Healthcare (Commonwealth Union) – The well-being of the brain relies on more than its neurons alone. An intricate system of blood vessels and immune cells serves as its frontline defenders—regulating what passes through, clearing away debris, and shielding it from dangers through the formation of the blood-brain barrier.
According to new research from Gladstone Institutes and UC San Francisco (UCSF), numerous genetic risk factors for neurological conditions such as Alzheimer’s disease and stroke appear to influence these very protective cells.
“When studying diseases affecting the brain, most research has focused on its resident neurons,” explained Gladstone Investigator Andrew Yang, PhD, the senior author of the new findings. “I hope our findings lead to more interest in the cells forming the brain’s borders, which might actually take center stage in diseases like Alzheimer’s.”
The study, published in Neuron, tackles a long-standing puzzle about the origins of genetic risk and points to weaknesses in the brain’s protective system as a possible trigger for neurological disorders.
For years, extensive genetic research has tied numerous DNA variants to an increased likelihood of conditions such as Alzheimer’s, Parkinson’s, and multiple sclerosis.
However, a major question has remained unresolved: more than 90 percent of these variations are not found within the protein-coding genes themselves, but in surrounding stretches of DNA once dismissed as “junk.” These regions act like intricate dimmer switches, regulating whether genes are switched on or off.
Until recently, scientists lacked a complete map linking these regulatory switches to the specific genes they control—and to the particular brain cells where they function. This gap has slowed progress from genetic findings to effective treatments.

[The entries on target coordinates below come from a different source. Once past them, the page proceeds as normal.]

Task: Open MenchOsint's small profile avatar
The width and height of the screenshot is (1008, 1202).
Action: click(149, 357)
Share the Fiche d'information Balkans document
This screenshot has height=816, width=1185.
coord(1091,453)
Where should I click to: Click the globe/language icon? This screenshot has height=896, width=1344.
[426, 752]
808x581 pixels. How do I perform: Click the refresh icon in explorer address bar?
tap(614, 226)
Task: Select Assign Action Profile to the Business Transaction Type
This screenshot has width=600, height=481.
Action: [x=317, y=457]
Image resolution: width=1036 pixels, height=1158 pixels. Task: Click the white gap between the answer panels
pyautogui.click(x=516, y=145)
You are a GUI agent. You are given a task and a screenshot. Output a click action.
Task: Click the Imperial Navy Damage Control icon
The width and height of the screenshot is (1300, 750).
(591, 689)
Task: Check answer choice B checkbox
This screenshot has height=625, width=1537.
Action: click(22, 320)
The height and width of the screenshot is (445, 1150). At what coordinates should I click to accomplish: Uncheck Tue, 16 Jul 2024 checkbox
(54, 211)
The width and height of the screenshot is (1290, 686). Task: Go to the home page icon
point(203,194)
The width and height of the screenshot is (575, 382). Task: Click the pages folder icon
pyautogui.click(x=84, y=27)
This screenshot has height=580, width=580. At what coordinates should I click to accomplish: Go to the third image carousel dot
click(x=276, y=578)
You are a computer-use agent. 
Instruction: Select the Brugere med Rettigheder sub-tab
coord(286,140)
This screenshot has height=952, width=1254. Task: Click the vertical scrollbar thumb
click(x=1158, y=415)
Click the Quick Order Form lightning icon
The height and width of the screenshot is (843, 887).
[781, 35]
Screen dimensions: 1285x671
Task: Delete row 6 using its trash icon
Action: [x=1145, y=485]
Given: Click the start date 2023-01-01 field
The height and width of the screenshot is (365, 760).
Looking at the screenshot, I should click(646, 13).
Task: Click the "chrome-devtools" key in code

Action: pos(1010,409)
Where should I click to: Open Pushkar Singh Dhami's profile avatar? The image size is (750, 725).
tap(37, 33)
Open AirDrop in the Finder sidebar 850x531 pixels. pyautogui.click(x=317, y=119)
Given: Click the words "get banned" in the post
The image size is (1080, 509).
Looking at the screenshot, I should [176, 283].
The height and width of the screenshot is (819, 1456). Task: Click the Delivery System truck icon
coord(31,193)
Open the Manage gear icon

The blood-brain barrier serves as the brain’s primary shield—a cellular checkpoint built from blood vessel cells, immune cells, and other supportive cell types that carefully regulate what enters the brain. Despite their importance, these cells have long been challenging to investigate, even with the most advanced genetic tools available.
To address this, researchers at Gladstone created a new method called MultiVINE-seq, which delicately extracts vascular and immune cells from postmortem human brain tissue.
For the first time, this technology enabled scientists to capture two key layers of information at once: patterns of gene activity and the regulatory “dimmer switch” controls—known as chromatin accessibility—within each individual cell. Using 30 brain samples from people both with and without neurological conditions, the team gained unprecedented insight into how genetic risk factors operate across all major types of brain cells.
In collaboration with Gladstone investigators Ryan Corces, PhD, and Katie Pollard, PhD, lead researchers Madigan Reid, PhD, and Shreya Menon combined their detailed single-cell atlas with large-scale genetic datasets focused on Alzheimer’s, stroke, and other neurological disorders. Their analysis pinpointed where disease-linked genetic variants were active—and surprisingly, many were most active in vascular and immune cells rather than neurons.
Reid pointed out that on prior occasions they knew these genetic variants were tied to higher disease risk, but they lacked clarity on where and how they functioned within brain barrier cell types. She further stated that their findings reveal that many of these variants are actually influencing blood vessel and immune cells inside the brain.
The study reveals that genetic risk factors impact on the brain’s barrier system in stroke and Alzheimer’s in different ways. Stroke-related variants lower the impact on the blood vessel structure, while Alzheimer’s variants enhance immune activity, particularly via a common PTK2B gene variant that drives overactive T cells near amyloid plaques. Since PTK2B is a target that can be treated by drugs, present cancer drugs could be repurposed for Alzheimer’s. The study highlights brain “guardian” cells at the brain–body interface as promising targets for therapies and lifestyle interventions, providing pathways for the protection of brain health without crossing the blood-brain barrier.